(DIRECTIVE): Copy out each line of the records below that contains the word "size".

(DATASET ENTRIES):

-- start --

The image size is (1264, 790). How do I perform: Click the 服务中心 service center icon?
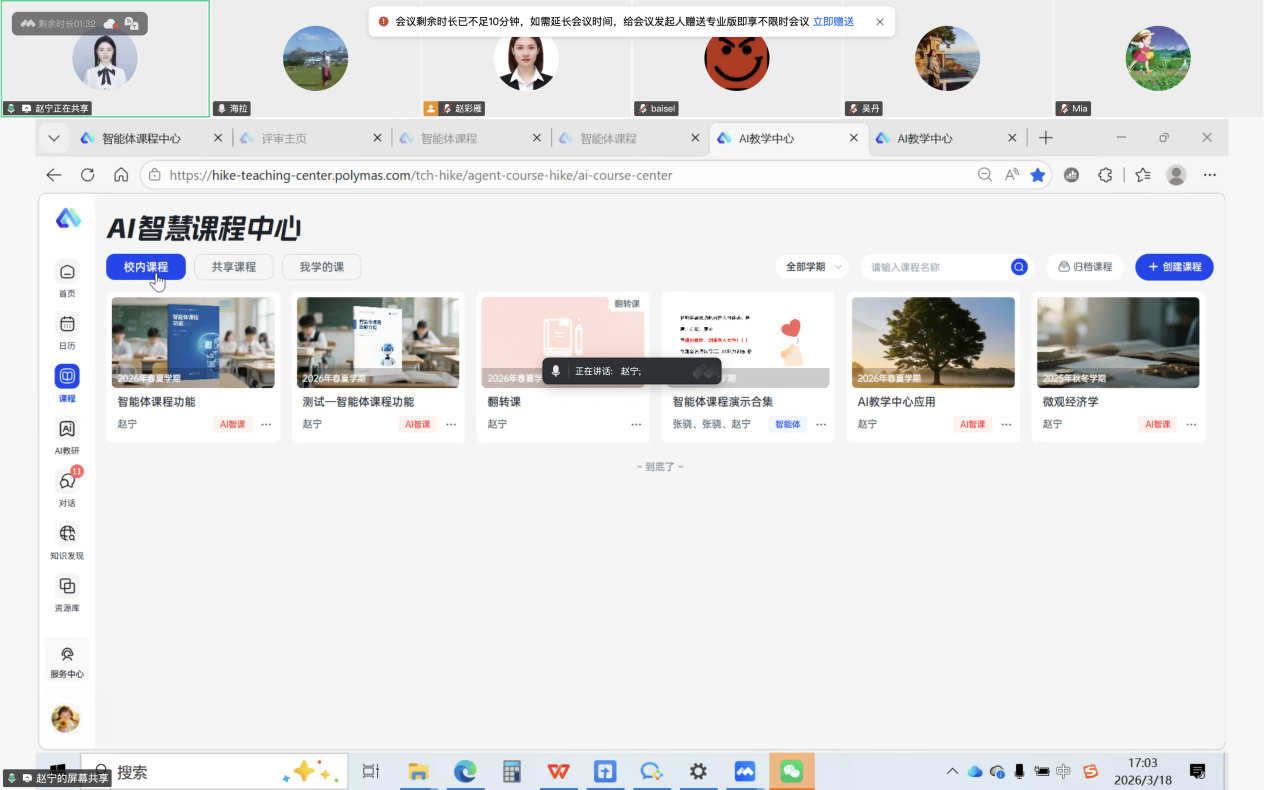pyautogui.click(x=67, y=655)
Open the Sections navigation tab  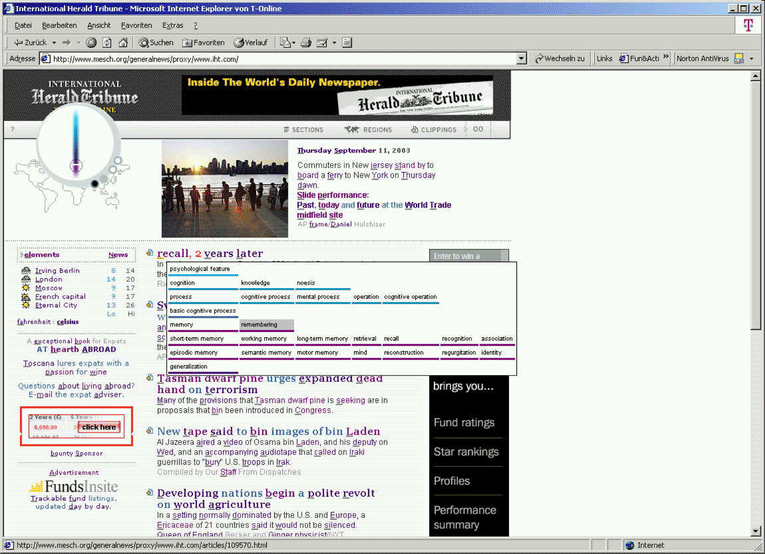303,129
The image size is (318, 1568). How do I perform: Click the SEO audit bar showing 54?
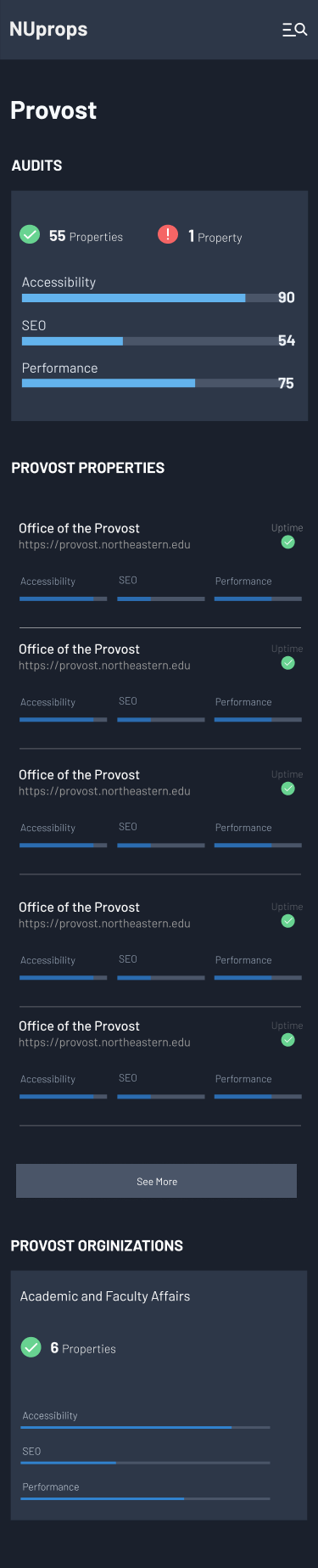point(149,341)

-- end --

(FULL ANSWER):
The image size is (1264, 790). How do I perform: Click the 服务中心 service center icon?
The image size is (318, 1568). How do I perform: Click the SEO audit bar showing 54?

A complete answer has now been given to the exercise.